Effective immune responses rely on T cells. For some vaccines, CD4+ T cells themselves are directly antiviral, and even when antibodies are the final desired immune vaccine response, an effective CD4+ helper T cell response is required. To become activated, CD4+ T cells must first recognize and bind a segment of the pathogen’s surface peptide, known as an epitope, specific for each cell’s unique T cell receptor. Identifying relevant T cell epitopes for a given infection is of high priority for therapeutics and vaccine design, as pieces of the pathogen that contain these binding sites, known as antigens, can be used to induce pathogen-specific T cell responses in vivo.
Identification of CD4+ T cell epitopes is usually performed by determining which T cells become activated when mixed with specific peptides from the microbial proteome. T cell activation is determined by measuring anti-viral cytokine production with a variety of standard methods. However, pathogens with large genomes may contain many sites that T cells recognize. As a result, T cell responses to individual epitopes may fall below the limit of detection for standard readout assays. Furthermore, many readout methods are cell-destructive, prohibiting follow-up studies unless more blood is collected. Standard epitope determination workflows therefore usually require large quantities of blood that increase as the pathogen genome and thus proteome size increases. Large volume blood collection is not always feasible in resource-limited settings, especially in the middle of an outbreak. To mitigate this issue, some researchers use activation-induced markers (AIM) on the T cell surface to detect activated T cells. The reactive T cells are enriched from the larger population, expanded, and used for further studies to determine relevant epitopes. As typically performed, AIM is done using viral peptides for both the enrichment and readout steps. This forms a “circular argument”, and at no point is virus specificity confirmed using the actual pathogen.
The 2016 Zika virus (ZIKV) epidemic continues to contribute significantly to global disease burden, and a vaccine is urgently needed. Previous work has shown that T cells are important to protect from infection, making ZIKV epitope discovery a high priority. Victoria Campbell from the Koelle lab (University of Washington Medicine and Fred Hutch Vaccine and Infectious Disease Division), along with collaborators from Vitalant, La Jolla Institute, and Imperial College London, sought to improve the epitope discovery workflow using T cells from ZIKV-infected people. They recently published this work in ImmunoHorizons.

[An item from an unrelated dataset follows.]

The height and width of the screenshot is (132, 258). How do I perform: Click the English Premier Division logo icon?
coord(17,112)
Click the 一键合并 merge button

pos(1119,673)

Using very small blood samples from a previous clinical study, the authors stimulated mixed immune cells from the blood of ZIKV-infected individuals with a whole killed preparation of ZIKV. ZIKV, like some other pathogens, is dangerous in the lab. Collaboration with experts and documentation of complete ZIKV inactivation was essential. The activated T cells were isolated from the bulk population using fluorescence-activated cell sorting and then expanded in vitro. In the subsequent readout step, peptides derived from the ZIKV genome were used to assess which putative epitopes caused T cell activation, using standard T cell activation assays. The readout uses B cells immortalized from less than 1 ml of blood, further economizing. The investigators found that 27 distinct ZIKV peptides elicited IFN-g production in T cells, suggesting their ability to recognize and respond to a ZIKV antigen. The use of whole virus for enrichment followed by ZIKV peptides for readout is a non-circular workflow to discover ZIKV epitopes. Although ZIKV-specific T cells are rare in ZIKV-immune individuals, they can be enriched from quite small blood samples and then expanded for further studies. The AIM system used in this study identifies T cells that respond to both whole virus and to viral peptides and is already being applied to the large SARS-CoV-2 proteome using small patient blood samples.
This work was supported by the National Institutes of Health.
Fred Hutch/UW Cancer Consortium member David Koelle contributed to this research.
Campbell VL, Nguyen L, Snoey E, McClurkan CL, Laing KJ, Dong L, Sette A, Arlehamn CSL, Altmann DM, Boyton RJ, Roby JA, Gale M, Stone M, Busch MP, Norris PJ, Koelle DM. 2020. Proteome-Wide Zika Virus CD4 T Cell Epitope and HLA Restriction Determination. ImmunoHorizons. 2020 Aug 4;4(8):444-453. doi: 10.4049/immunohorizons.2000068.